_Task to complete_.
Lines from the one containing "815x412 pixels." through the end of the listing are what is wanted, given again exactly with both ends included and pictures left out.

_Records for the exercise_.

※

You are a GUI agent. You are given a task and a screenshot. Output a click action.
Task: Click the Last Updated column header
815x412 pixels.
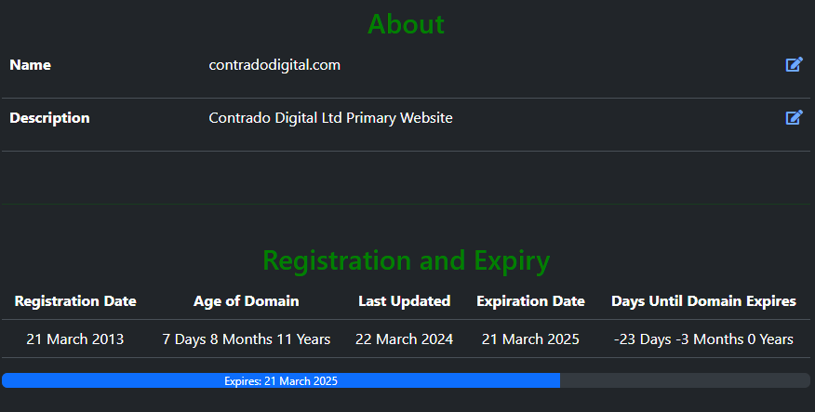(x=405, y=301)
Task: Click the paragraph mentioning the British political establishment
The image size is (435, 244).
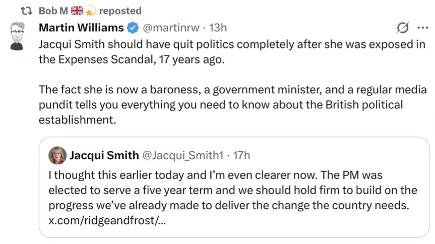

※

_Response_.
815x412 pixels.
(x=405, y=301)
Task: Click the paragraph mentioning the British political establishment
The image size is (435, 244).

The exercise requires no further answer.